La noticia del ingreso de Severiano Ballesteros en el madrileño hospital de La Paz ha dado la vuelta al mundo…
Desde Kansas a Pedreña, pasando por las redacciones de la BBC, The Guardian, Times… Todo el mundo está pendiente del estado de Seve.
Bien, aparentemente no hay que alarmarse, según se desprende del escueto parte médico facilitado ayer, pero sí debe ser motivo de preocupación, ya que esta crisis no es la primera y la rumorología extiende ciega e implacablemente sus redes…
En todo caso, quede claro, hay que respetar profundamente la determinación de su familia de no hacer de estos problemas o crisis puntuales del jugador un caso público.
El caso es que el gran Seve anunciaba hace poco más de catorce meses su adiós definitivo al golf de alta competición en una rueda de prensa en Carnoustie, la semana del British 2007. En esa misma comparecencia el propio Ballesteros negaba entonces que su retirada tuviera algo que ver con algún problema de salud (se había llegado especular con un intento de suicidio tras el dramático fallecimiento de su novia).

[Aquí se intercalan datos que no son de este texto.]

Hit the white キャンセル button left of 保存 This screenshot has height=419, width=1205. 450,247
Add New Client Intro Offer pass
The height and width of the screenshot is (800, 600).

Seve también estuvo ingresado días antes de aquella rueda de prensa por un espacio corto de tiempo y en aquella ocasión su mánager y sobrino, Iván Ballesteros, explicó a la prensa que su tío había recibido tratamiento tras sufrir una taquicardia. Nada se sabe, ahora mismo, acerca de si su ingreso de ayer tiene algo que ver con la crisis de hace un año.
En una semana de fiesta para el golf español con la disputa del Madrid Masters, no queda otra cosa que desear un pronto y completo restablecimiento a nuestro mejor jugador de todos los tiempos.